Aim:
Can you retype every one of the rows below word for word, leaving the pictures out?

Items:
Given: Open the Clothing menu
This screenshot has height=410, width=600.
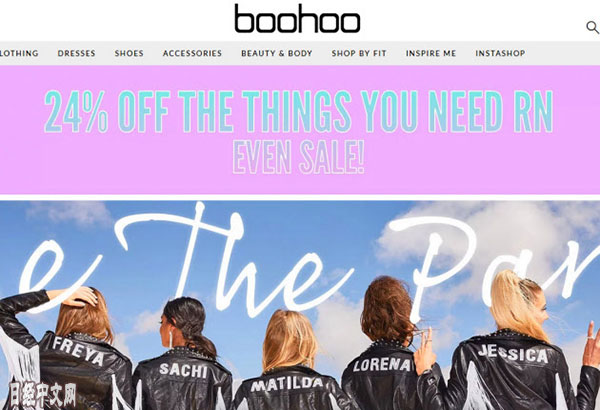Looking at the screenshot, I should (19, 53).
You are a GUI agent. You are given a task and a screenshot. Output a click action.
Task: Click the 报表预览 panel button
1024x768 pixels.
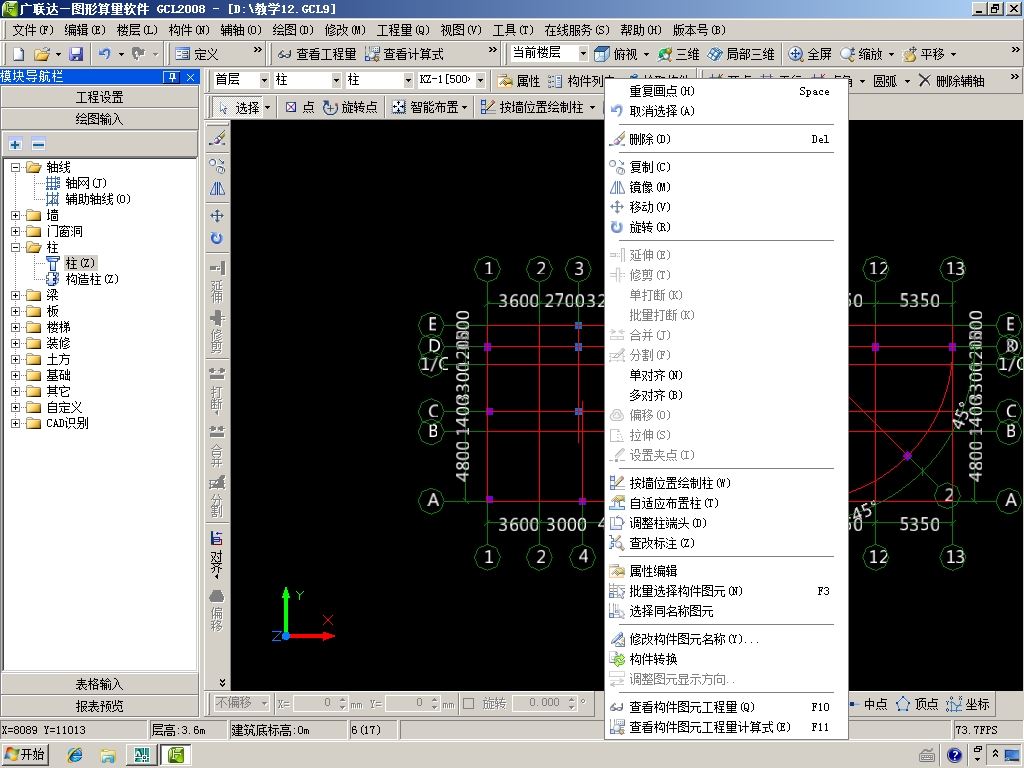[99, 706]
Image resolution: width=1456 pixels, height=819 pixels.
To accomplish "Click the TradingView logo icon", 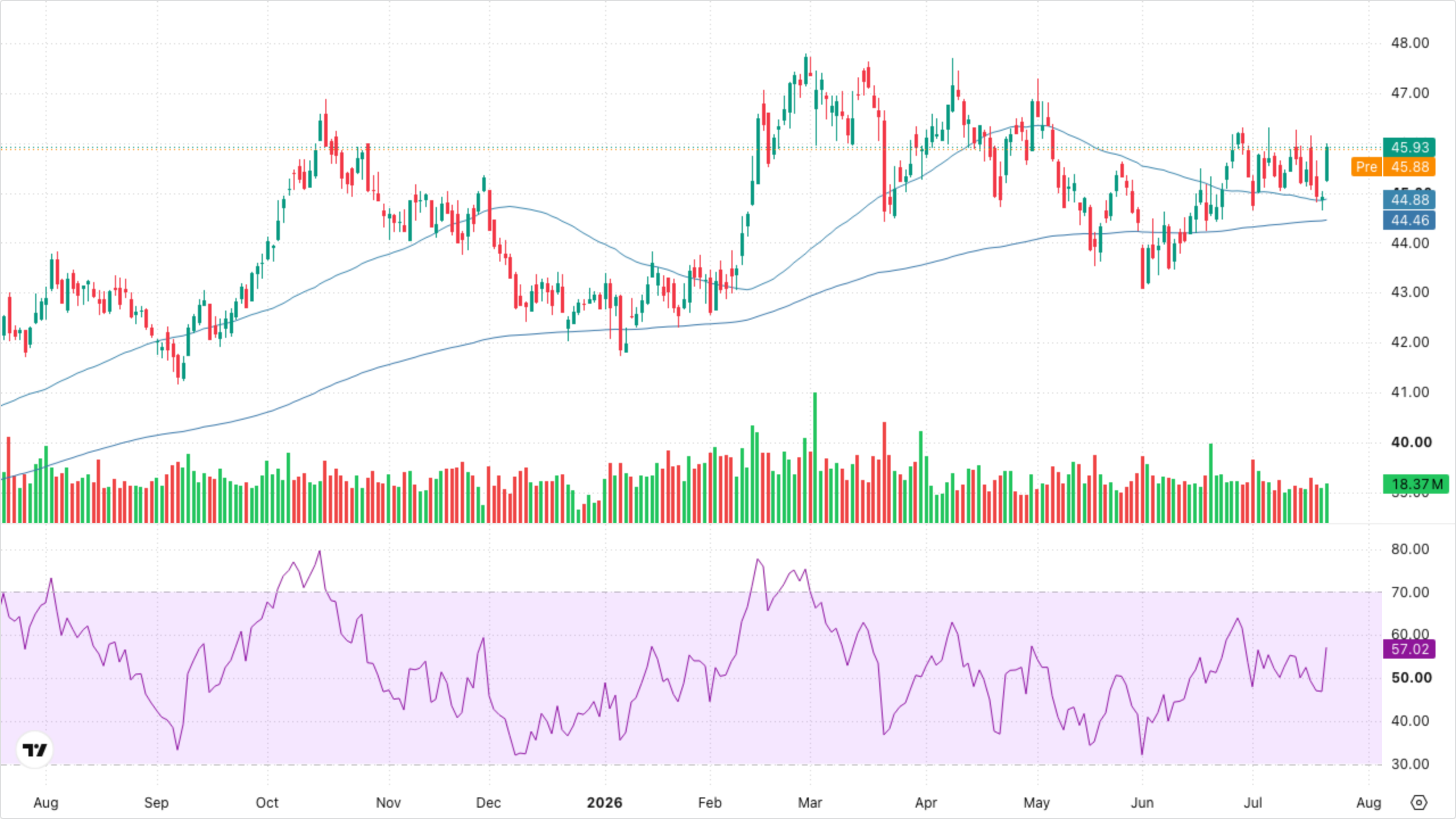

Task output:
Given: Open the Clothing menu
This screenshot has height=410, width=600.
Looking at the screenshot, I should (19, 53).
You are a GUI agent. You are given a task and a screenshot. Output a click action.
Task: Click the 报表预览 panel button
1024x768 pixels.
[99, 706]
Image resolution: width=1456 pixels, height=819 pixels.
To accomplish "Click the TradingView logo icon", 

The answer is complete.